Hi,
On 2023-08-02 16:51:29 -0700, Matt Smiley wrote:
> I thought it might be helpful to share some more details from one of the
> case studies behind Nik's suggestion.
>
> Bursty contention on lock_manager lwlocks recently became a recurring cause
> of query throughput drops for GitLab.com, and we got to study the behavior
> via USDT and uprobe instrumentation along with more conventional
> observations (see
> https://gitlab.com/gitlab-com/gl-infra/scalability/-/issues/2301). This
> turned up some interesting finds, and I thought sharing some of that
> research might be helpful.
Hm, I'm curious whether you have a way to trigger the issue outside of your
prod environment. Mainly because I'm wondering if you're potentially hitting
the issue fixed in a4adc31f690 - we ended up not backpatching that fix, so
you'd not see the benefit unless you reproduced the load in 16+.
I'm also wondering if it's possible that the reason for the throughput drops
are possibly correlated with heavyweight contention or higher frequency access
to the pg_locks view. Deadlock checking and the locks view acquire locks on
all lock manager partitions... So if there's a bout of real lock contention
(for longer than deadlock_timeout)...
Given that most of your lock manager traffic comes from query planning - have
you evaluated using prepared statements more heavily?
Greetings,
Andres Freund

### WORK REQUIRED
Reproduce the part of the lock contention reply from "Hm, I'm curious" up to and including "statements more heavily?". You won't need the data after this point.

### INFORMATION SHOWN
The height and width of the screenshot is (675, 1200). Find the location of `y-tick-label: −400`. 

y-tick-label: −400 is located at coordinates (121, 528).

### ANSWER BOX
Hm, I'm curious whether you have a way to trigger the issue outside of your
prod environment. Mainly because I'm wondering if you're potentially hitting
the issue fixed in a4adc31f690 - we ended up not backpatching that fix, so
you'd not see the benefit unless you reproduced the load in 16+.
I'm also wondering if it's possible that the reason for the throughput drops
are possibly correlated with heavyweight contention or higher frequency access
to the pg_locks view. Deadlock checking and the locks view acquire locks on
all lock manager partitions... So if there's a bout of real lock contention
(for longer than deadlock_timeout)...
Given that most of your lock manager traffic comes from query planning - have
you evaluated using prepared statements more heavily?